The VariableKiosk is an essential component in PCSE and it is created when the Engine starts.
Nearly all objects in PCSE receive a reference to the VariableKiosk and it has many functions
which may not be clear or appreciated at first glance.

First of all,
the VariableKiosk registers *all* state and rate variables which are defined as attributes of
a StateVariables or RateVariables class. By doing so, it also ensures that names are
unique; there cannot be two state/rate variables with the same name within the component hierarchy
of a single Engine. This uniqueness is enforced to avoid name conflicts between components that
would affect the publishing of variables or the retrieval of variables. For example,
`engine.get_variable("LAI")` will retrieve the leaf area index of the crop. However, if there
would be two variables named "LAI" it would be unclear which one is retrieved. It would not
even be guaranteed that it is the same variable between function calls or model runs.
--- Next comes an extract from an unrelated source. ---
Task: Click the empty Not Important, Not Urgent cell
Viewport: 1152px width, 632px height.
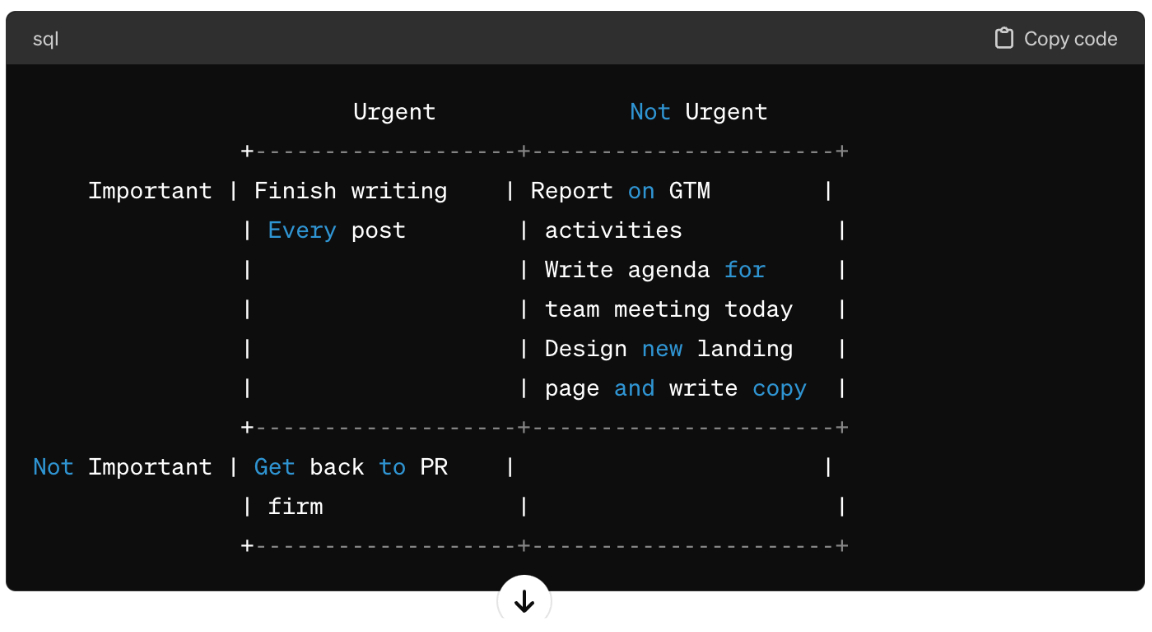Action: pyautogui.click(x=676, y=486)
Second, the VariableKiosk takes care of exchanging state and rate variables between model
components. Variables that are published by the RateVariables and StateVariables object will become
available in the VariableKiosk the moment when the variable gets a value assigned.
Within the PCSE internals, published variables have a trigger connected to them that copies their
value into the VariableKiosk. The VariableKiosk should therefore not be regarded as a shared
state object but rather as a cache that contains copies of variable name/value pairs.
Moreover, the updating of variables in the kiosk is protected. Only the
SimulationObject that registers and publishes a variable can change its value in the Kiosk.
All other SimulationObjects can query its value, but cannot alter it. Therefore it is
impossible for two processes to manipulate the same variable through the VariableKiosk.
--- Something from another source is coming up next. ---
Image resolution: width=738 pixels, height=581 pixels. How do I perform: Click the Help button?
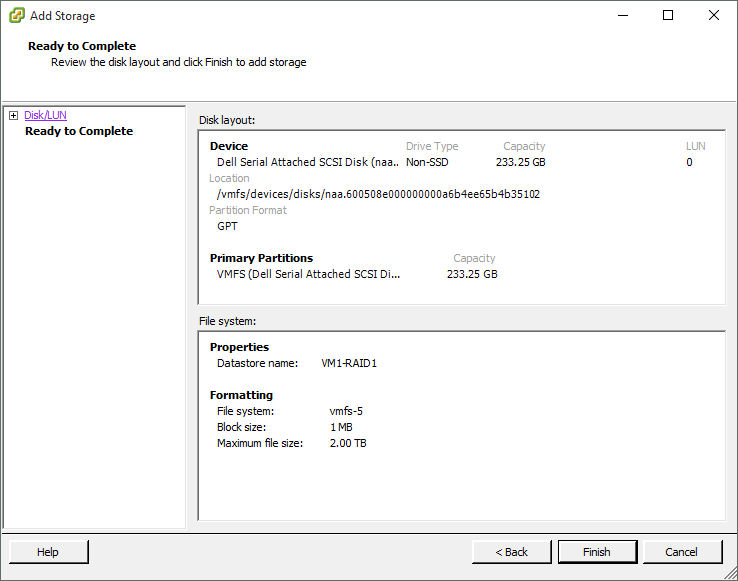[48, 552]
A potential danger with having copies of variables in the kiosk is that copies do not
reflect the actual value anymore, for example due to a missing state update. In such case
the value of the state is "lagging" in the kiosk which is a potential simulation error.
To avoid such problems, the kiosk regularly 'flushes' its content. After a flush, the
variables remain registered in the kiosk, but their values become undefined. The flushing
of variables is taken care of by the engine and is done separately for rate and state
variables. After the update of all states, all rate variables are flushed; when the rate
calculation step is finished, all state variables in the kiosk are flushed. On the one hand,
this procedure helps to enforce that calculations are done in the right order. On the
other hand it also implies that in order to keep a state variable available in the kiosk
its value *must* be updated with the corresponding rate, even if that rate is zero!
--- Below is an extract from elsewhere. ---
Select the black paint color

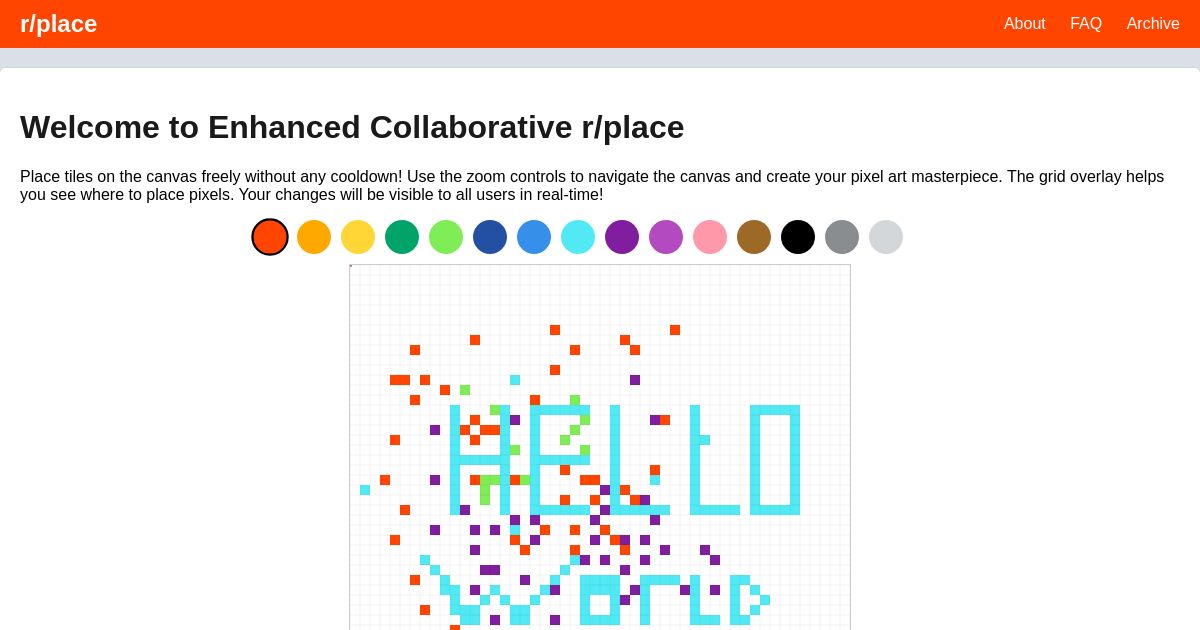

The last important function embodied by the VariableKiosk is as the sender ID of signals
that are broadcasted by objects in PCSE. Each signal that is broadcasted has a sender
ID and zero or more receivers. Each instance of a PCSE simulation object is configured
to listen only to signals that have their own VariableKiosk as sender ID.  Since the
VariableKiosk is unique to each instance of an Engine, this ensures that two engines
that are active in the same PCSE session, will not 'listen' to each others signals but
only to their own signals. This principle becomes critical when running ensembles of
models (e.g Engines) where the broadcasting of signals of the various ensemble members
should not interfere between members.

In practice, a user of PCSE hardly needs to deal with the VariableKiosk; variables can
be published by indicating them with the `publish=[<var1>,<var2>,...]` keyword when
initializing rate/state variables, while retrieving values from the VariableKiosk works
through the normal dictionary look up. For more details on the VariableKiosk see the
description in the :ref:`BaseClasses` section.

.. _Broadcasting signals:

Broadcasting signals
--------------------

The second mechanism in PCSE for passing around information is by broadcasting signals
as a result of events. This is very similar to the way a user interface toolkit
works and where event handlers are connected to certain events like mouse clicks
or buttons being pressed. Instead, events in PCSE are related to management actions
from the AgroManager, output signals from the timer module, the termination of the
simulation, etc.

Signals in PCSE are defined in the `signals` module which can be easily imported by
any module that needs access to signals. Signals are simply defined as strings but
any hashable object type would do. Most of the work for dealing with signals is in
setting up a receiver. A receiver is usually a method on a SimulationObject that 
will be called when the signal is broadcasted. This method will then be connected
to the signal during the initialization of the object. This is easy to describe
with an example::

    mysignal = "My first signal"

    class MySimObj(SimulationObject):

        def initialize(self, day, kiosk):
            self._connect_signal(self.handle_mysignal, mysignal)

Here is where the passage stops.